[Records]
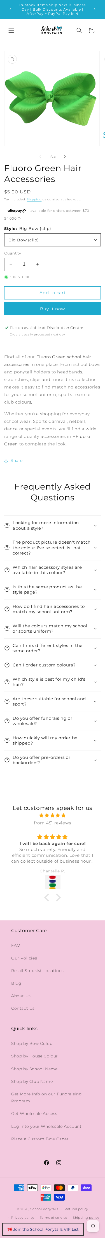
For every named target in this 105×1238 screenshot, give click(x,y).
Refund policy (76, 1209)
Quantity (12, 253)
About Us (21, 995)
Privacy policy (22, 1218)
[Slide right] (65, 156)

WHAT THE EXERCISE ASKS: Recast the rows above as a JSON list of strings with one string per line. Skip blank lines and leave the pictures out.

EXPECTED ANSWER:
[
  "For every named target in this 105×1238 screenshot, give click(x,y).",
  "Refund policy (76, 1209)",
  "Quantity (12, 253)",
  "About Us (21, 995)",
  "Privacy policy (22, 1218)",
  "[Slide right] (65, 156)"
]